可愛いのも当たり前。心を動かされるのも当たり前。
だからたまに忘れそうになるんですよ、「まったくそのケのない人間の反応」というものを。
第64話で、ニューハーフのユキさんに出会った土居くんは、こんなことを思います。
すげえな
男の美人て
想像つかねえ
わかんねえ
あいつも
あんなふうに
なんのかな
くっ……、文字だけ引用しても伝わりきらないよなあ(「あいつ」というのは二鳥くんですね)。
おそらく、最初の「すげえな」に感情が集約されていると思います。「わかんねえ」もそうかな。
圧倒されてるんですよね、その美しさに。そして、その美しい存在が男性であるということに。
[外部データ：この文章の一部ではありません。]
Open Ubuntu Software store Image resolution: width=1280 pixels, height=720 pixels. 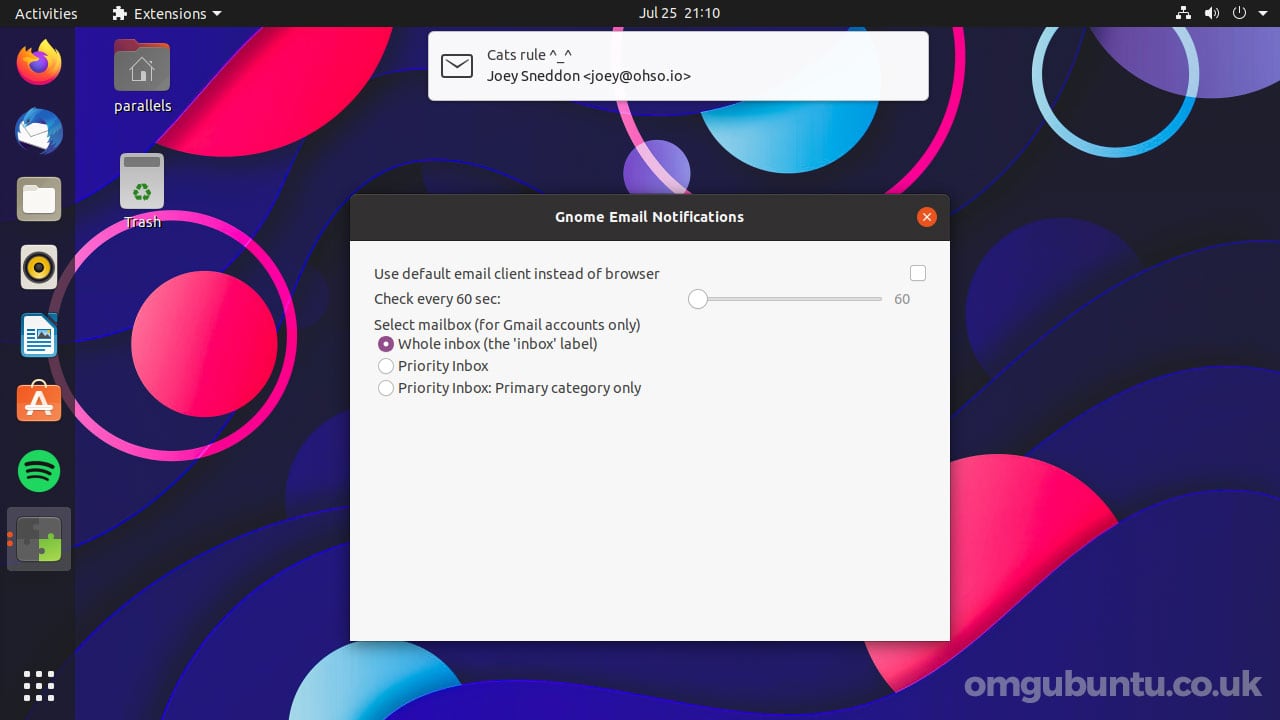tap(39, 402)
倒錯的な趣味をまったく持たない彼の反応だからこそ、その衝撃の純粋さというものがわかります
あ、コイツ本当に感動してんだなあ、と。
ヤなやつですらあるんですけど、そんな、性的倒錯と親和性のないキャラだからこそ、その感動は信じられるというか。
うん、こういう視点が出てくると、なんだかホっとしてしまいます。
そして、心を動かされつつも、深くのめり込んでいるわけでもない土居くんはそれ故に、とんでもない提案をさらっと行なってしまうのですが……。
彼に悪意はなかったと信じたい。信じたいけれども。
は、果たして二鳥くんはどうなってしまうのか。またさらっと静かに切ってくださいやがってからに(汗)
二鳥くんにとって、大きな転機となるのかもしれません。今後も見逃せませんね。
……個人的には、圧倒されるほど「綺麗なもの」に出会ってしまった土居くんの将来も気になるところですけれど(^^
さらに個人的には、女装して街に出た二鳥くんの
もしかしたら見つかっちゃうかもと思って緊張したけど
すこし見つかりたいという気持ちもあって
ぼくは やっぱり変態なのかな……
というモノローグには共感せずにはいられない……。